» **Problem details**
Scan the data below and state the number of lines that include the word "agent", adding no comment.

» **Material for this task**
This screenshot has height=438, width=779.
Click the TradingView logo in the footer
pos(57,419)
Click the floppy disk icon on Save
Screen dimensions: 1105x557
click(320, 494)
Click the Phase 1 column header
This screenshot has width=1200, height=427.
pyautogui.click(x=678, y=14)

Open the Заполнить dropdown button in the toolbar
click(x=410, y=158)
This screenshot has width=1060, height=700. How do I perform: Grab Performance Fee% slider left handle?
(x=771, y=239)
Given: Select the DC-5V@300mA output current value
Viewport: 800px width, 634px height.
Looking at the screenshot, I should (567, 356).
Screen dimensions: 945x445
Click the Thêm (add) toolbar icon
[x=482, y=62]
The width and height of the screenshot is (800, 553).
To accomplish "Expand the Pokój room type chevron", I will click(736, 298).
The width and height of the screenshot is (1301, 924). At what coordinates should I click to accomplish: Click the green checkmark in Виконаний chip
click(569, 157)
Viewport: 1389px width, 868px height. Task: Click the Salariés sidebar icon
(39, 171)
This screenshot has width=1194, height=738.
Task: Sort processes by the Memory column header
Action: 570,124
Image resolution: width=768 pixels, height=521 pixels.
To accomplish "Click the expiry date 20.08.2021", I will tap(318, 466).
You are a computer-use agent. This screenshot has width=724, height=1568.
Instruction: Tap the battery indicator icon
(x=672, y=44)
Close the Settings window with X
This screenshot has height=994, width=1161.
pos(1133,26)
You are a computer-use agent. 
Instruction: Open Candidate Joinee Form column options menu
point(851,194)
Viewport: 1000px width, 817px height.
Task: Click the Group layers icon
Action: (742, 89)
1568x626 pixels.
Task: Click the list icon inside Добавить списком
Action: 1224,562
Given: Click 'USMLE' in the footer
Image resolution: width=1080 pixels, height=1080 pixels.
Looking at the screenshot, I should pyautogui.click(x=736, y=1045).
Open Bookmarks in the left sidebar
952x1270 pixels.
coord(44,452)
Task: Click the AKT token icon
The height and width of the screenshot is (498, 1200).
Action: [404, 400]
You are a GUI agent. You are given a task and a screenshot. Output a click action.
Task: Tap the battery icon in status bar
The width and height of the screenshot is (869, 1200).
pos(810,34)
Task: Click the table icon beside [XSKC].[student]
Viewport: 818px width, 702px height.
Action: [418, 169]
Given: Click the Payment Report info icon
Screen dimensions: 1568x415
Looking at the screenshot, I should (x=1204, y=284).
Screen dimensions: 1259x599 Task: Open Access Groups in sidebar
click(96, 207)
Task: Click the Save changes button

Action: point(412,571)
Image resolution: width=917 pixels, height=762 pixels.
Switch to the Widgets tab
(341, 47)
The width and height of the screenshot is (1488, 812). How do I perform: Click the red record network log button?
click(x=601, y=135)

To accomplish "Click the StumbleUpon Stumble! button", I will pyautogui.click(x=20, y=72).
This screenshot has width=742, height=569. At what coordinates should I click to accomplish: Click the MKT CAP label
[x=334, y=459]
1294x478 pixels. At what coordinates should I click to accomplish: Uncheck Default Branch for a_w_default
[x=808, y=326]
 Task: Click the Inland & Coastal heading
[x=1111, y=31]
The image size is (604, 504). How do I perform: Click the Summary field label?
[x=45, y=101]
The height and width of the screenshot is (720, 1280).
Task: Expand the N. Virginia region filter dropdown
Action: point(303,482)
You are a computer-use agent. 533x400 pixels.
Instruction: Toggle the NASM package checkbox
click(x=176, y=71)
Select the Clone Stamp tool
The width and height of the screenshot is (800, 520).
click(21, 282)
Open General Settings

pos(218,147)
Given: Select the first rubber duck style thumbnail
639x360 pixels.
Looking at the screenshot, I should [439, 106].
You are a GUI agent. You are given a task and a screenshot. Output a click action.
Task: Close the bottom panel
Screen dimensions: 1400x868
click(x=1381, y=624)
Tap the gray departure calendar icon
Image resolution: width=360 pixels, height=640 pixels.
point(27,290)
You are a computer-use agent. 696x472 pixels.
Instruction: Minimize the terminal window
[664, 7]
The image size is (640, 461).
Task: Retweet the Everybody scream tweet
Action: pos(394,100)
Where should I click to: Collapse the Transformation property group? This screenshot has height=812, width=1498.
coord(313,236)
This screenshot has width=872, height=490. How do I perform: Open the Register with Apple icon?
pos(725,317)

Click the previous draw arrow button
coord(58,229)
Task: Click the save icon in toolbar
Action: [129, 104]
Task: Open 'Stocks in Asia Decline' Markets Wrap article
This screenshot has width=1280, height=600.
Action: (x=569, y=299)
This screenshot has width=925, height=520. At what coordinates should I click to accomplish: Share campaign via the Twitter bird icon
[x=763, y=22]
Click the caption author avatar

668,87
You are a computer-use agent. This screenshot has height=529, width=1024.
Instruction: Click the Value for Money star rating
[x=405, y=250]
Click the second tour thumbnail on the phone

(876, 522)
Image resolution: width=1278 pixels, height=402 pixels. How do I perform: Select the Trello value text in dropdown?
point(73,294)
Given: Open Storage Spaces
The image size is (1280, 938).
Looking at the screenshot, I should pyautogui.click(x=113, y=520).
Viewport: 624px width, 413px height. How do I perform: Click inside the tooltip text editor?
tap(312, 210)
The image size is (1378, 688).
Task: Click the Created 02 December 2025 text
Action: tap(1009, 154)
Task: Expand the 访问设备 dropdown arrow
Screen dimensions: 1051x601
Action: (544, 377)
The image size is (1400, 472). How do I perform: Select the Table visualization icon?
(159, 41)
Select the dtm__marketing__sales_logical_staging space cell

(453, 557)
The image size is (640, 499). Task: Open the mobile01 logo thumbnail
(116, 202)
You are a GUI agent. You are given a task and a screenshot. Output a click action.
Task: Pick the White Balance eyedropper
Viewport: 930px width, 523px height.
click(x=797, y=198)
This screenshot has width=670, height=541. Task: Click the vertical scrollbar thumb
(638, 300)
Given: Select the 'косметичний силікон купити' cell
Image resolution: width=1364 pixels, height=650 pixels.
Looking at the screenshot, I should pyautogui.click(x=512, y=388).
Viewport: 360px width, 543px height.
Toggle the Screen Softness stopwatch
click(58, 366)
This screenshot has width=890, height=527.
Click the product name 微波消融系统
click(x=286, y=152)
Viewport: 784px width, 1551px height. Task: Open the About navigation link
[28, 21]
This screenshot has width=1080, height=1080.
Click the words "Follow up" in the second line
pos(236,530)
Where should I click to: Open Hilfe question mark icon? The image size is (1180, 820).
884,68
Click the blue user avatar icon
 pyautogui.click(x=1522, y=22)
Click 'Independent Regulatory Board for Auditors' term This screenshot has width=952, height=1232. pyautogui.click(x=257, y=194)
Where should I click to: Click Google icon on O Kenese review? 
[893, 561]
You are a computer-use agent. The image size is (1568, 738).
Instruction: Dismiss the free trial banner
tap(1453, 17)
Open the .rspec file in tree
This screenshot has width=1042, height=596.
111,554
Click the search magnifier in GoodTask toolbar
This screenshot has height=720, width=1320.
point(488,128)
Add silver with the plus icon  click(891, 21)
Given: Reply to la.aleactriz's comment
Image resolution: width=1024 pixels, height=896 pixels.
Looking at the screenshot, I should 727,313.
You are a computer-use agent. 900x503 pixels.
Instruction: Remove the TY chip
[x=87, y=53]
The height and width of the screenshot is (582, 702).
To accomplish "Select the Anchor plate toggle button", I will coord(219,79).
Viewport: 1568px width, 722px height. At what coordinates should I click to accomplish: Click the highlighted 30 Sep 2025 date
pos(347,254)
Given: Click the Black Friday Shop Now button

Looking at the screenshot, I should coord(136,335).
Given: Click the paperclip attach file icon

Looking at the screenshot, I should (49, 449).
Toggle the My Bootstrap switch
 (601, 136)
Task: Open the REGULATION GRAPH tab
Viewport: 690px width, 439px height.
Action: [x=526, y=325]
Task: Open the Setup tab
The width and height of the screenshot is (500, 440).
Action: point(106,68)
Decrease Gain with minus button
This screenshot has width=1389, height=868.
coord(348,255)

» **Solution for this problem**
10